Eclipse is open source, so if I really were a masochist, ever had desperate need, or it looked like it would be reasonably profitable, I could choose to modify it in any way I saw fit, and even provide those modifications to others. Is that true of other IDE’s? It wasn’t back in the days when I cared about other IDE’s.
Eclipse is everywhere. Most of the software tooling companies that once built custom tools have abandoned proprietary platforms and migrated their Unique Selling Propostion tooling to the Eclipse platform. The two notable exceptions being Microsoft and Apple.
Even non-Java languages are moving there. The last four PHP projects I did were managed in Eclipse. Even Macromedia/Adobe went there, ala Flex. Aptana supplies an Eclipse hosted RoR/Javascript IDE.
I sometimes hear people whining, about Eclipse specifically, but also about IDE’s in general…
- “Iiiiiiiittt’s slooooooooowwwwww.”
- “Iiiiiit uses tooo much meeemorrryyyyyyyyy.”
- “It takes up too much space on my haaaaaarddriiiiiiiive.”
- Etc.
What do you do for a living? Do you grind code? If so, and you’re not using an IDE, you’re probably not as effective as you can be.

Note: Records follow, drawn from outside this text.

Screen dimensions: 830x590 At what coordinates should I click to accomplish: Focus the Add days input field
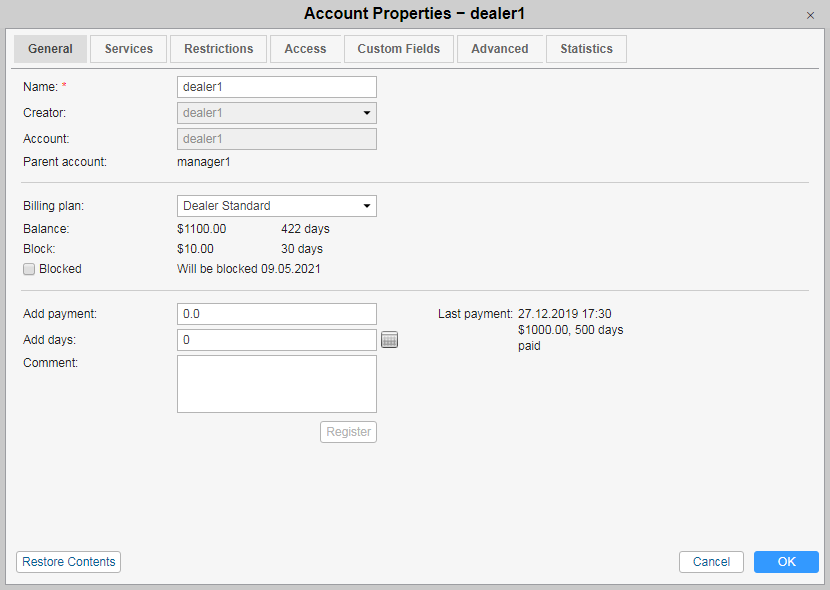pyautogui.click(x=277, y=340)
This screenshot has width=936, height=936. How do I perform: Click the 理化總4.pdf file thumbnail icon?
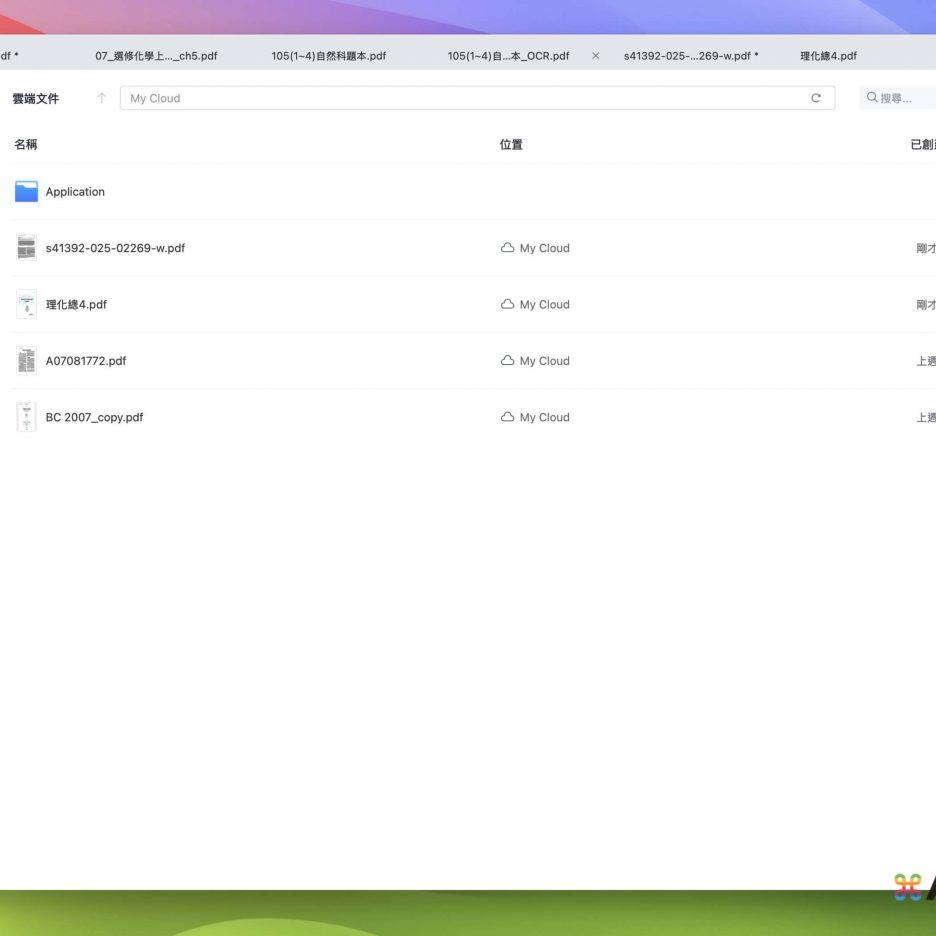point(26,305)
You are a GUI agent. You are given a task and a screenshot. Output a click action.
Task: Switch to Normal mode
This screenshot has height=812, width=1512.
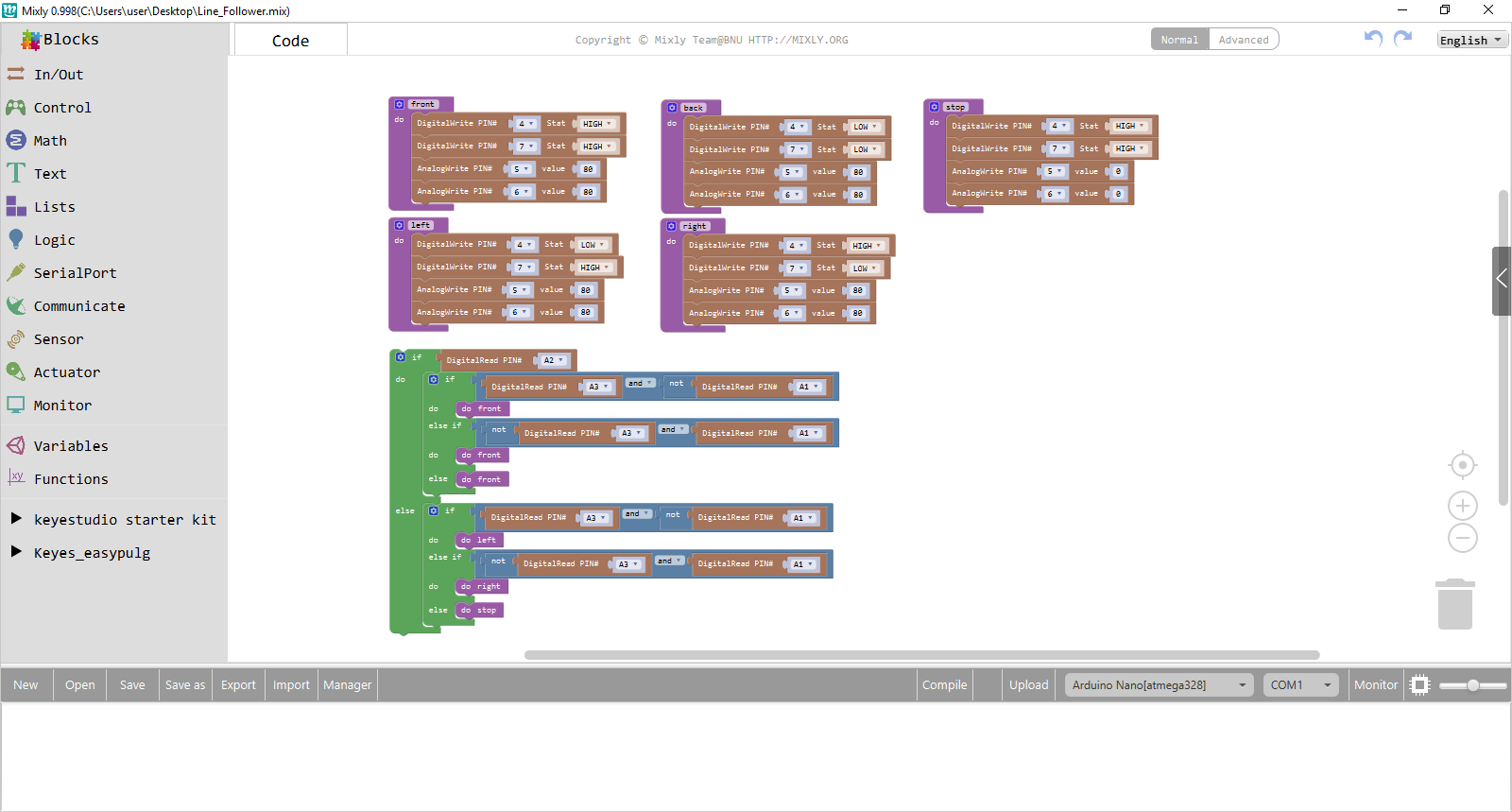(1179, 40)
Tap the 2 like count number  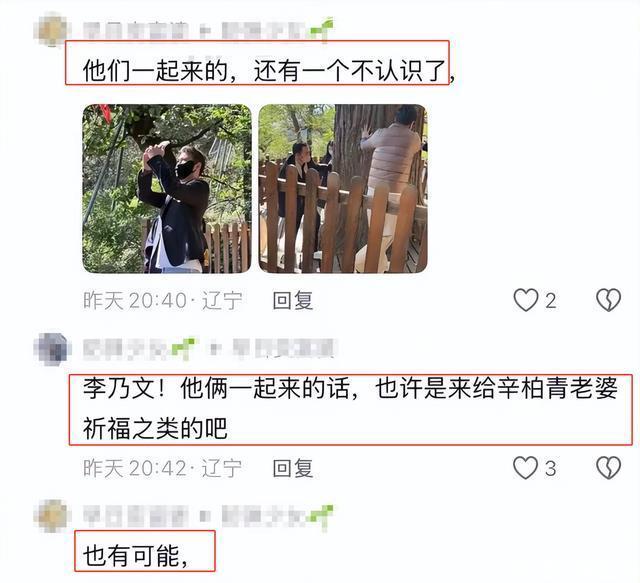click(551, 301)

Let’s imagine a different profession that also has “hackers”.
If you were a master carpenter, notwithstanding the current housing bust, you could always find work, and probably more interesting work than nailing up 4×6’s for a stick-built house. You’d be building ornate, custom cabinetry for rich people who already have too much money to spend.
A annecdote on pragmatism and carpentry: The house I’m living in right now has a really nice, custom cabinet in the master bath. I’m told the previous owner, who supervised the second half of the renovation, paid $4500 for this jewel. However, the driveway is so narrow that we’ve worn a rut with all the times we’ve gone off the edge. That money would have been better spent on a wider driveway. How is this relevant to the IDE topic? It isn’t.
Imagine a master carpenter’s workshop. If you look around, what do you see? Everywhere? Tools. Tools for working with wood. To be good at the job, and to be competitive with the other master carpenters out there, you have to be fast and efficient. You need tools, and lots of them.
Do you work with code? Grind it all day, every day? How many hours did you work last week? Last month?
As a bit plumber, when you look around your shop, which is your laptop, you should see tools. If you’re wasting too much harddrive space on pr0n or game graphics, you should put that on another machine, and stop complaining about the footprint of the tools that help make your mortgage payment every month.
Does your opinion differ? Any IDEA fans out there? Tell me why [so long as you're not going to whine about the Eclipse footprint]. Post your retort on your own blog and link back to me. I can use the link-juice.